Does She have a Nightgown?
4 03 2009Beth and I sat in her kitchen where we’ve had many a deep conversation over tea, coffee or hot chocolate in vain attempts at solving the problems of our world or at least our individual lives. That afternoon was no different except that a new Longhorn mug sat warmly between my hands and a picture of a little girl neither of us had any knowledge of the last time we hovered over the bar together was magnetized to the fridge and to both of our hearts.
Without any transition from our prior topic, Beth said, “Avery asked whether or not she has a nightgown.”
Without any hint as to who she was, I asked, “ The doll?” wondering if she meant the toy clad in traditional Vietnamese attire I’d brought over that morning.
“Nomatter.” Beth corrected my assumption nodding her head in the direction of the picture now on a refrigerator in the Austin suburb of Cedar Park that Blanca took over a month ago in Sub-Saharan Africa.
The question from Beth’s four year old is still swirling around my head today.
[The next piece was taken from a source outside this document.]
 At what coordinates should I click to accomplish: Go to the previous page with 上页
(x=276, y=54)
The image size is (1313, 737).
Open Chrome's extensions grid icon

Not because I’m trying to figure out a way to get pajamas to all the orphans at the Musha Wevana Children’s Home (although perhaps we should), but because little Avery gets it.
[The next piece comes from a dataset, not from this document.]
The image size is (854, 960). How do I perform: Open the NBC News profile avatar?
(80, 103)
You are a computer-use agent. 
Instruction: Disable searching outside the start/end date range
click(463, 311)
She’s not even old enough to attend school. Her life consists of making mudcakes in the backyard, helping her younger brother find his blankie, and playing with her prized collection of horses. She’s never been outside the country. She can have no real concept of the far off land called Zimbabwe where the economy is collapsing and children are left without parents due to the AIDS epidemic and a host of other harsh realities, but her young mind’s eye still has the power to see.
She saw Nomatter wearing a torn white dress in the photo. Avery has dresses too. She also has warm fuzzy footy pajamas for the cold nights and pretty princess nightgowns for warmer ones with Dora sets thrown in for variety.
“Mommy, does she have a nightgown?”
I’m not sure how the logic worked out inside her little blond head, but somehow she moved from the story her mom told of Nomatter and the two dimensional photo she saw, to identifying with a living breathing human being… a girl like herself who should have a nightgown too.